Zweifel, Unsicherheit, Schuld, aber auch Sehnsucht und Hoffnung sind für Jesus keine Hindernisse, sondern vielmehr bevorzugte Wege zu den Herzen der Menschen. Das zeigt uns auch das heutige Evangelium.

Johannes schickt seine Jünger zu Jesus mit der überraschend direkten Frage: „Bist du der, der kommen soll, oder müssen wir auf einen anderen warten?“ (Mt 11,3.)

Offensichtlich hat Johannes von seinem ehemaligen Jünger Jesus gehört, wie dieser in Wort und Tat Aussergewöhnliches wirkt. Es bleiben aber Zweifel und Ungewissheit. Ist Jesus wirklich der, der kommen soll? Ist das, was Jesus tut und sagt, wirklich Anzeichen des göttlichen Gerichtes und der Erlösung, für die Johannes mit seinem Leben einsteht?

In der Frage des Johannes mischen sich, ganz ähnlich wie bei Zachäus und bei Voltaire, Hoffnung und Zweifel, Sehnsucht und Angst vor Enttäuschung.

Jesus nimmt die Anfrage des Johannes ernst. Er gibt ihm eine klare Antwort, wie sie in ähnlicher Weise Zachäus und – hoffentlich – auch Voltaire erhalten haben:

„Blinde sehen wieder, und Lahme gehen; Aussätzige werden rein, und Taube hören; Tote stehen auf, und den Armen wird das Evangelium verkündet. Selig ist, wer an mir keinen Anstoss nimmt.“ (Mt 11,5f.)
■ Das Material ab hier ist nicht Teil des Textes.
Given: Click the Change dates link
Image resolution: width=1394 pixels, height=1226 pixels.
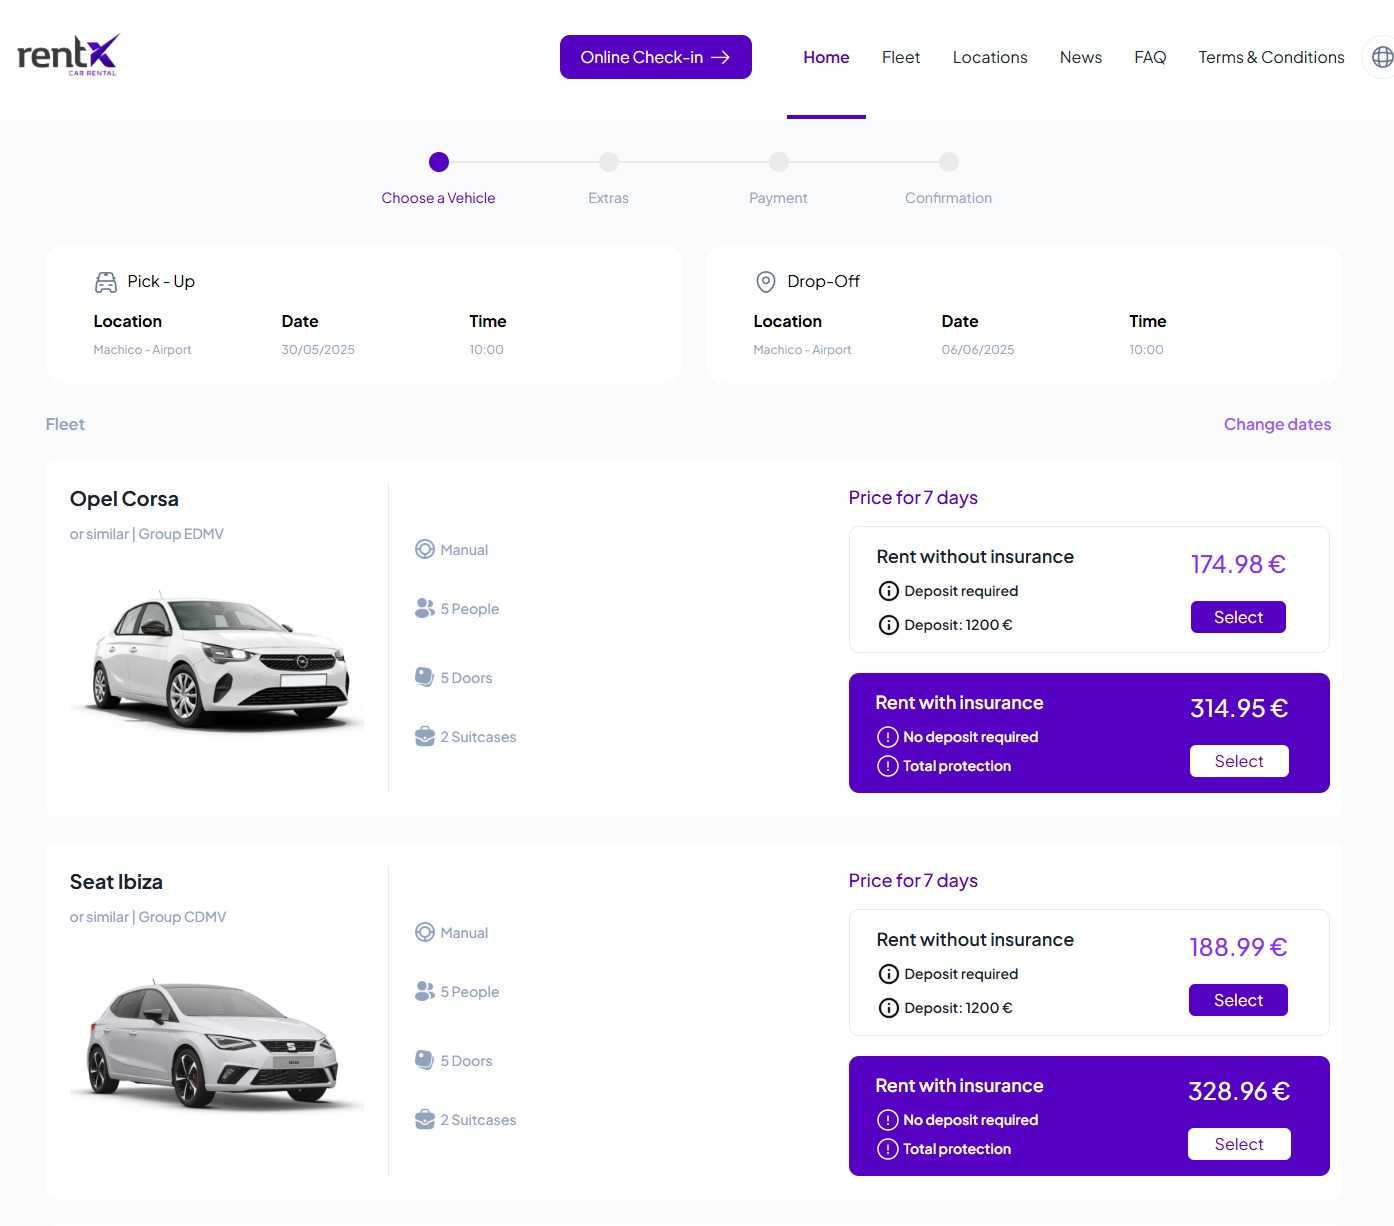Looking at the screenshot, I should tap(1276, 424).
Jesus weiss um das menschliche Herz. Er kennt unsere Sehnsucht nach Erlösung, aber auch unseren Widerstand dagegen. Er weiss um unsere Not und Hoffnung, aber auch um unsere Zweifel und unsere Angst. All das zugleich macht uns Menschen aus, und Jesus, der Mensch gewordene Gottessohn, kennt es aus eigener Erfahrung.

Es gibt nur zwei Sorten von Leuten, denen Jesus nicht entgegenkommen und auf deren Fragen er nicht eingehen kann, weil sie nämlich gar nicht unterwegs sind und auch gar keine Fragen und Zweifel haben.
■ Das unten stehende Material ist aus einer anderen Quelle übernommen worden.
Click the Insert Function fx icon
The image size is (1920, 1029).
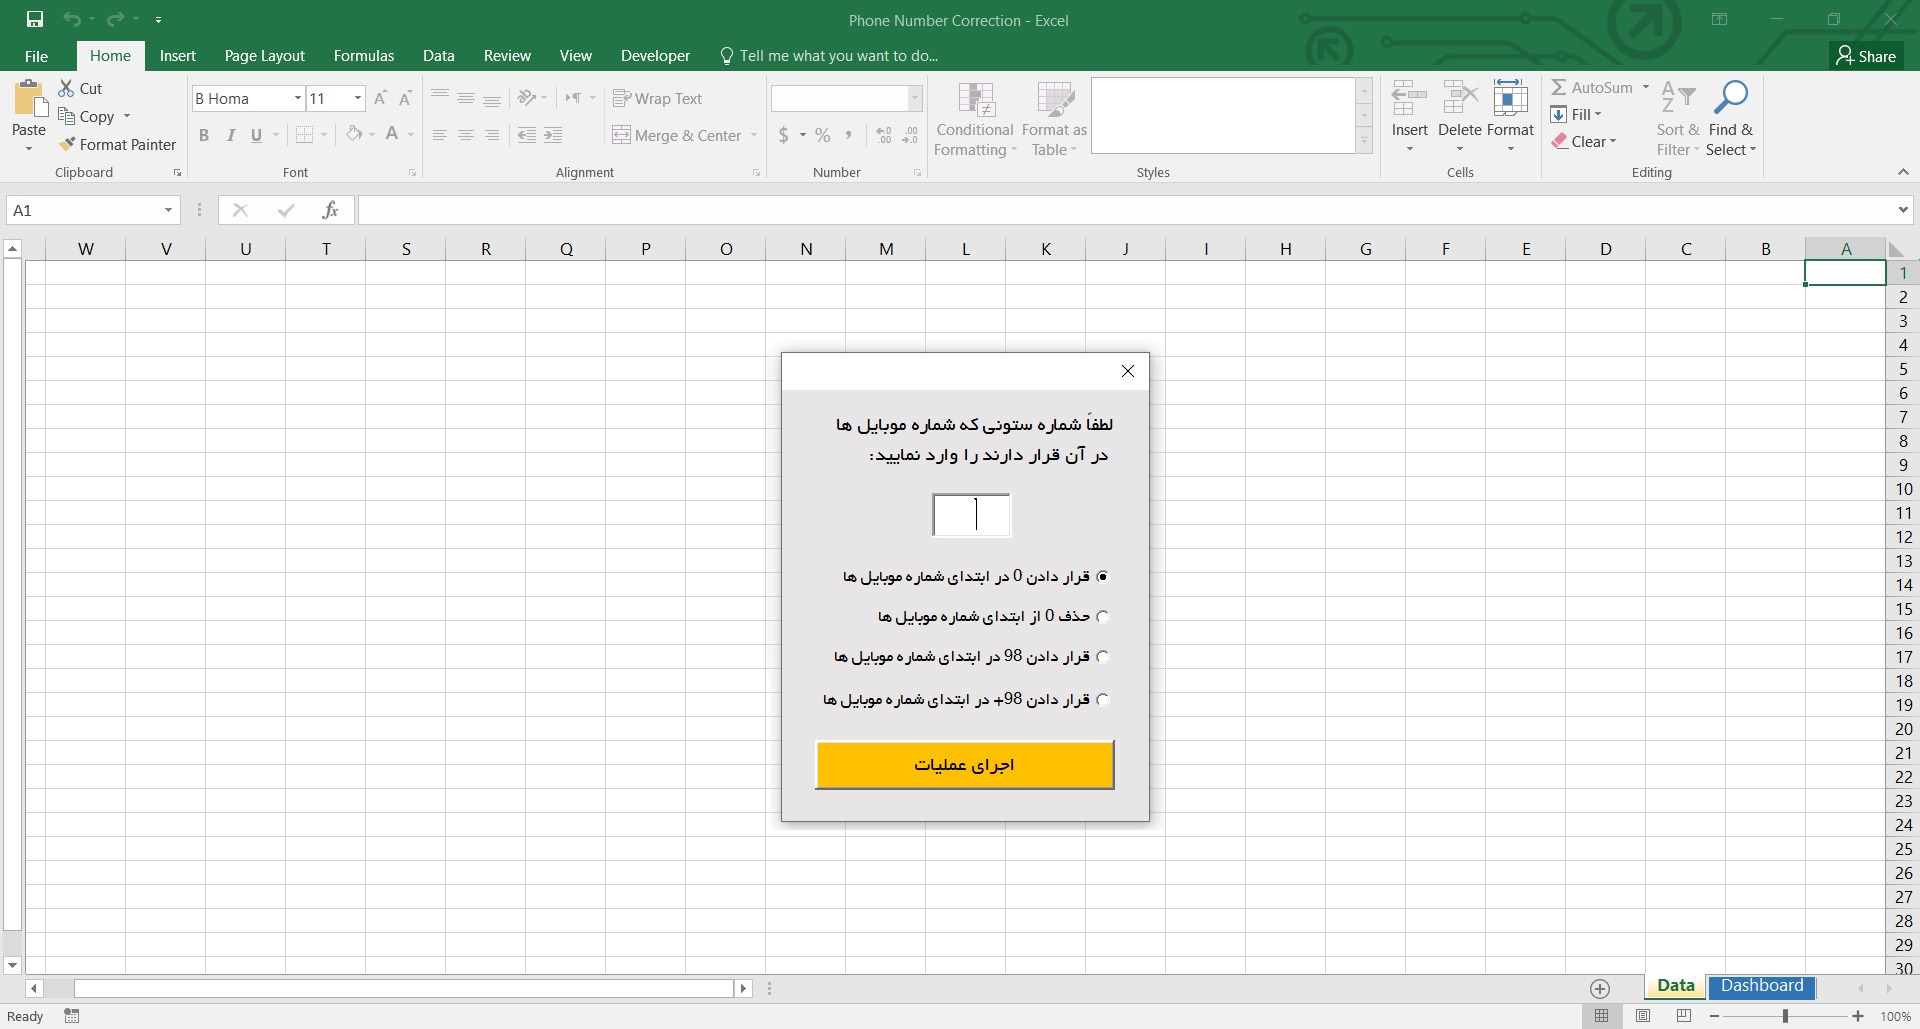pyautogui.click(x=330, y=210)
Es sind Menschen, die ihre Not und Zweifel, ihre Hoffnung und Sehnsucht nicht wahrhaben wollen. Diese Menschen leiden nicht an ihrer Situation; diesen Aspekt des Lebens verdrängen sie. Das gibt ihnen den Vorteil, Leid und Schuld nicht mehr bei sich, sondern nur noch bei den anderen zu sehen. Und es gibt ihnen den Vorteil, sich ihrer Sache scheinbar ganz, ganz sicher zu sein.

Diese Leute teilen sich in zwei Gruppen, die auf den ersten Blick sehr verschieden aussehen, obwohl sie im Grunde genau gleich sind: Es sind die religiös Gleichgültigen und die religiös sehr Konservativen.

Die religiös Gleichgültigen verwehren sich jede Frage, die über rein materielle Dinge hinausgeht. Sie beschränken sich auf die Sorgen des Alltags und versuchen, das Leben möglichst zu geniessen. Solche Menschen gibt es heute in steigender Zahl.

Die religiös sehr Konservativen verwehren sich ebenfalls jede Frage, die über rein materielle Dinge hinausgeht, aber aus einem anderen Grund: weil sie die Antworten zu diesen Fragen schon zu haben meinen.

Das ist das Eine, wozu uns das heutige Evangelium einlädt: Geben wir unseren Zweifeln und Fragen Raum, und bringen wir sie vor Christus! Er kennt unser zugleich suchendes und zweifelndes Herz, unsere Sehnsucht und unsere Angst. Sie sind das Tor, durch welches er zu uns kommen kann.

Es gibt noch ein Zweites, zu welchem uns das heutige Evangelium einlädt: Wenn wir zu Christus gehen mit unseren Hoffnungen und Fragen, mit unserem Zweifel und unserer Sehnsucht, dann dürfen wir auch seine Antwort hören: „Blinde sehen wieder, und Lahme gehen; Aussätzige werden rein, und Taube hören; Tote stehen auf, und den Armen wird das Evangelium verkündet.“ (Mt 11,5.)

Jesus von Nazaret ist überzeugt, dass im Hier und Jetzt – jetzt, in diesem Augenblick – Gottes Reich angebrochen ist. Jesu Wort und Tat, sein Leben und Sterben, ja, auch seine Auferstehung sind ohne diesen Glauben undenkbar. Das Heil, das er wirkt, ist nicht bloss Selbstzweck. Jesus sieht es als klares Zeichen und Beweis für Gottes Gegenwart.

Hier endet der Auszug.